In eukaryotes, topologically associating domains (TADs) organize the genome into functional compartments. While TAD-like structures are common in mammals and many plants, they are challenging to detect in Arabidopsis thaliana. Here, we demonstrate that Arabidopsis PDS5 proteins play a negative role in TAD-like domain formation. Through Hi-C analysis, we show that mutations in PDS5 genes lead to the widespread emergence of enhanced TAD-like domains throughout the Arabidopsis genome, excluding pericentromeric regions. These domains exhibit increased chromatin insulation and enhanced chromatin interactions, without significant changes in gene expression or histone modifications. Our results suggest that PDS5 proteins are key regulators of genome architecture, influencing 3D chromatin organization independently of transcriptional activity.
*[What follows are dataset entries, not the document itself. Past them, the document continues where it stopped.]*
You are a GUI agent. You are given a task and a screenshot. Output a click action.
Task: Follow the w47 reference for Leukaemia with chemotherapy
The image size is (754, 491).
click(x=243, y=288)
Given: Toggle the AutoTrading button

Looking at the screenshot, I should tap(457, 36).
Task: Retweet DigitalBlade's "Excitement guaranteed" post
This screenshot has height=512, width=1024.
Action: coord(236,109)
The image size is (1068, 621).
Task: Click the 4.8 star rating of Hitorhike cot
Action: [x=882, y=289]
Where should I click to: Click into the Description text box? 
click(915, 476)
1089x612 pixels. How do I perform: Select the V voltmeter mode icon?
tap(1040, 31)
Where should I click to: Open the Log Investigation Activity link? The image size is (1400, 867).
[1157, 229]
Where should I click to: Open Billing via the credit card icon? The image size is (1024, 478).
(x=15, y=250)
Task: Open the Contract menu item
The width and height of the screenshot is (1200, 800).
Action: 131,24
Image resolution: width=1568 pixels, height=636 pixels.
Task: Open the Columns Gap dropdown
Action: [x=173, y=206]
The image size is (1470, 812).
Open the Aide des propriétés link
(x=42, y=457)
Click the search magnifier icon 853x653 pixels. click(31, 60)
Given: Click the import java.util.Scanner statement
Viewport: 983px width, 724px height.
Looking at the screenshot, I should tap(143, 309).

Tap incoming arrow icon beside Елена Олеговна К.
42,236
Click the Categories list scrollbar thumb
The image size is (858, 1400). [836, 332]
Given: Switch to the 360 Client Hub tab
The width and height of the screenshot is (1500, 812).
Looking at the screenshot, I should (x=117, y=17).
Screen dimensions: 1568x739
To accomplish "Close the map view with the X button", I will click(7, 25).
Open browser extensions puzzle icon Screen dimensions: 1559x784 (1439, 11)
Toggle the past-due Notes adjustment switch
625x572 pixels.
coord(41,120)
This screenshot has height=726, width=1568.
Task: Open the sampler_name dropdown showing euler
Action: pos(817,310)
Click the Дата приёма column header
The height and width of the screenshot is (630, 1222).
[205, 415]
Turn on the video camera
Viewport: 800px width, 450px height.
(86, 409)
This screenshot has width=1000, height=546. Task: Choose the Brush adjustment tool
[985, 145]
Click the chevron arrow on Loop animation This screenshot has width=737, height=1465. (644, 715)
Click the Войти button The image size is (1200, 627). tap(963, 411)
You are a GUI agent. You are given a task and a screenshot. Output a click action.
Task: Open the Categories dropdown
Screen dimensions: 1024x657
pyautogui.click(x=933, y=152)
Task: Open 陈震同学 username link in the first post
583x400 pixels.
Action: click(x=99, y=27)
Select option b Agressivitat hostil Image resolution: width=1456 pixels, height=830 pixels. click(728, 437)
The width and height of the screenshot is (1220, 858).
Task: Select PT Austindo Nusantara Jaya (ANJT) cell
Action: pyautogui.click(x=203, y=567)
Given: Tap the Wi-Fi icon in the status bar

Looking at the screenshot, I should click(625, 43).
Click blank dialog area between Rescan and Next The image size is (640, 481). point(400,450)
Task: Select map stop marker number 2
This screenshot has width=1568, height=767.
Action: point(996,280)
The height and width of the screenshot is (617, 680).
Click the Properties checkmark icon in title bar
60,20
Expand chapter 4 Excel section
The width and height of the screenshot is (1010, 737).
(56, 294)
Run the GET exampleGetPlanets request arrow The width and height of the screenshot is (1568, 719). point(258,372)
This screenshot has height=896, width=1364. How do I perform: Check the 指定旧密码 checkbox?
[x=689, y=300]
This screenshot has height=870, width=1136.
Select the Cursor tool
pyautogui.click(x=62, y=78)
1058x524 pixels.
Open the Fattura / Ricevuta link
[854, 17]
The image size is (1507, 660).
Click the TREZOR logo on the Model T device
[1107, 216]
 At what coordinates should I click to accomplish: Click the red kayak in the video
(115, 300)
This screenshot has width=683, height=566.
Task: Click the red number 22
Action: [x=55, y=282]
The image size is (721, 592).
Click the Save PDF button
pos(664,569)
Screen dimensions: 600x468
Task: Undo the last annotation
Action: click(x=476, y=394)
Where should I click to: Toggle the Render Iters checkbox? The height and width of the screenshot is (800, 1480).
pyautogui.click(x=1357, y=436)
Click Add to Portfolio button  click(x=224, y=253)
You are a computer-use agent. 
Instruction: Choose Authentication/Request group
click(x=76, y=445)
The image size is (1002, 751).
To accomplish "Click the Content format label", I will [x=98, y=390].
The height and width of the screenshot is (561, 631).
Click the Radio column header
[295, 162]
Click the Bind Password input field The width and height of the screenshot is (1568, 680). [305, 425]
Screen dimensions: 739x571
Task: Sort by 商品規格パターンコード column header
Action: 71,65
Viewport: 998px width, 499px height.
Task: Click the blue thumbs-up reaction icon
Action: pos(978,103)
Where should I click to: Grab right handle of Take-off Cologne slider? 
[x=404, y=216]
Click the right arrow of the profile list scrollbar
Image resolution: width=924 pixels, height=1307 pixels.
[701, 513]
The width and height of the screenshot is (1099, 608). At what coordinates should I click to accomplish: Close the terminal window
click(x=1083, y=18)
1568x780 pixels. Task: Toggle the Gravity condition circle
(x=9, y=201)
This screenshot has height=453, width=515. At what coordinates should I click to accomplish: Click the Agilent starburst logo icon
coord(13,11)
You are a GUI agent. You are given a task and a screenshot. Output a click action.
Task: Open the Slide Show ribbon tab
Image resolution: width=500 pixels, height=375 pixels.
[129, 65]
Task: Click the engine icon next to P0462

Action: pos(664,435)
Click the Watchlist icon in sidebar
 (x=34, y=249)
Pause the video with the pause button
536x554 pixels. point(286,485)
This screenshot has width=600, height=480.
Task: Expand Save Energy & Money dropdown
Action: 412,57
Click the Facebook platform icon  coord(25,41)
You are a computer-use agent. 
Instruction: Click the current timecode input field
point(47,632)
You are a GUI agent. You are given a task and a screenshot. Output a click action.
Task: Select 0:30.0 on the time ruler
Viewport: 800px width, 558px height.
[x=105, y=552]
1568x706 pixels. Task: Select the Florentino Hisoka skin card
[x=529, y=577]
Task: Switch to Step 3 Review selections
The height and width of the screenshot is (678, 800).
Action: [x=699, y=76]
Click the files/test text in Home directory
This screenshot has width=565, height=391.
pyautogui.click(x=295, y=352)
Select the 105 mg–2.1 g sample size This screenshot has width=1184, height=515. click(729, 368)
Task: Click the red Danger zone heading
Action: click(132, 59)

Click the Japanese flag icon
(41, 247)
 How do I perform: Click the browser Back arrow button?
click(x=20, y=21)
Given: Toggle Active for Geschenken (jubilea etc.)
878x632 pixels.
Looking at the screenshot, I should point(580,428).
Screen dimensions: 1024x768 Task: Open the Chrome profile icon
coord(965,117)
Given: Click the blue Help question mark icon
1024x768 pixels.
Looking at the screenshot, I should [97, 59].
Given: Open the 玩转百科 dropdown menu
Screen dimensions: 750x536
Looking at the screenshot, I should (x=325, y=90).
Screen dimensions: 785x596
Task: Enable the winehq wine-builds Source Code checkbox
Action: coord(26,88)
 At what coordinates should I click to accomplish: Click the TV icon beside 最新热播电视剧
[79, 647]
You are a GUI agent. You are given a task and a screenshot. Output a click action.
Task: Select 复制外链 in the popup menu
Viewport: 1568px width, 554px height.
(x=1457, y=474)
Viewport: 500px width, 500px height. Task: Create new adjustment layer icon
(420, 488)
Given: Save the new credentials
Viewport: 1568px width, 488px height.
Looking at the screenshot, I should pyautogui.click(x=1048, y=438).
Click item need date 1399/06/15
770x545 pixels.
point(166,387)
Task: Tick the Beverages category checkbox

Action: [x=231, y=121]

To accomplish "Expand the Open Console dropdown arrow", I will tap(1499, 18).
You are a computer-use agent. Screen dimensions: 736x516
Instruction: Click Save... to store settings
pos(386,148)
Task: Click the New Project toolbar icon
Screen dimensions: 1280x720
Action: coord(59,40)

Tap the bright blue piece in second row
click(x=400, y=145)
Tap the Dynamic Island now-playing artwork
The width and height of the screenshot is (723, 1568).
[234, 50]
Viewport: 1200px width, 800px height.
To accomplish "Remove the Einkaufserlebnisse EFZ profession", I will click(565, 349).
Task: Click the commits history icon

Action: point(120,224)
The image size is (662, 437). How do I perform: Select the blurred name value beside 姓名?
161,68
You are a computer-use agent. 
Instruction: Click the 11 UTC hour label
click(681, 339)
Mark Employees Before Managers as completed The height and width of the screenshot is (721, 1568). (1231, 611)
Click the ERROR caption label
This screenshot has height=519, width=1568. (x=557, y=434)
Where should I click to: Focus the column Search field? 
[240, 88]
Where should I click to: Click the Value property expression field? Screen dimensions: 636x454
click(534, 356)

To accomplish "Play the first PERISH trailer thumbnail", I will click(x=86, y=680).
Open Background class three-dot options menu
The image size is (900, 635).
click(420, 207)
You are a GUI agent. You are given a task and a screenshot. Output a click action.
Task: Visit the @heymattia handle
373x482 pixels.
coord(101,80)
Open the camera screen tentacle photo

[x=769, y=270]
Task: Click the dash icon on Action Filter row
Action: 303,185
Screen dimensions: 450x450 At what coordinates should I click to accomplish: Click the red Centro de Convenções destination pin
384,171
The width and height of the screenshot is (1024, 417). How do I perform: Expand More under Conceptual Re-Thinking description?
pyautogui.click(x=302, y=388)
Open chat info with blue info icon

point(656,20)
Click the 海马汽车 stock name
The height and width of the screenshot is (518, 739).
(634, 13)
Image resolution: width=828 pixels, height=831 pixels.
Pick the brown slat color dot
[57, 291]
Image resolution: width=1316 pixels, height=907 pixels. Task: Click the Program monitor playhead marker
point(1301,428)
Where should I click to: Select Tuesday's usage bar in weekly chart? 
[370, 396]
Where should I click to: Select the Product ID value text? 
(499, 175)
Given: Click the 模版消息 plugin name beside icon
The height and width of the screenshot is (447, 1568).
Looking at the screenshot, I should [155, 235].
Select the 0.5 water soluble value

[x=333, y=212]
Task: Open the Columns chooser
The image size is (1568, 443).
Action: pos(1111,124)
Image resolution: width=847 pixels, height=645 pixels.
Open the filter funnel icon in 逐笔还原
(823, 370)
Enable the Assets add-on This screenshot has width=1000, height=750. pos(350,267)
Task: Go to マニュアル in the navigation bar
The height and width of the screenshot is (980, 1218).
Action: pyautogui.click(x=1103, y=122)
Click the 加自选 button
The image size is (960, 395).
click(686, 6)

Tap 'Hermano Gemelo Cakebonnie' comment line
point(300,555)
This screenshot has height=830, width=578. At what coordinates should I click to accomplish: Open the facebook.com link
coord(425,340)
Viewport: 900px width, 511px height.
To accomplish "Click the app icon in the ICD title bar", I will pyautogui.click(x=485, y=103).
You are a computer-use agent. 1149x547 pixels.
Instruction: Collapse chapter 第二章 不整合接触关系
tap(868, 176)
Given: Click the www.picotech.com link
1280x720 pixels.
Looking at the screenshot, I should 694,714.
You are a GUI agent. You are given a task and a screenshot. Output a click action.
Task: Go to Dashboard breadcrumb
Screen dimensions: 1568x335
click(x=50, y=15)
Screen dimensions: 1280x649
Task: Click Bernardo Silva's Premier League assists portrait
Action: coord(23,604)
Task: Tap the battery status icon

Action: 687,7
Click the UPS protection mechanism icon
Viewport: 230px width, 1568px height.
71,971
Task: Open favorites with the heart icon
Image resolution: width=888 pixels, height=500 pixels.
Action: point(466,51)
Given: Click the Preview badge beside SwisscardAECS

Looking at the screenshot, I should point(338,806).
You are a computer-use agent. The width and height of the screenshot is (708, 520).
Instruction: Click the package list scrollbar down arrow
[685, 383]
This study provides insights into the unique chromatin structure of Arabidopsis and the broader mechanisms governing plant genome folding.

Suggested Citation

  • Anna-Maria Göbel & Sida Zhou & Zhidan Wang & Sofia Tzourtzou & Axel Himmelbach & Shiwei Zheng & Mónica Pradillo & Chang Liu & Hua Jiang, 2024. "Mutations of PDS5 genes enhance TAD-like domain formation in Arabidopsis thaliana," Nature Communications, Nature, vol. 15(1), pages 1-8, December.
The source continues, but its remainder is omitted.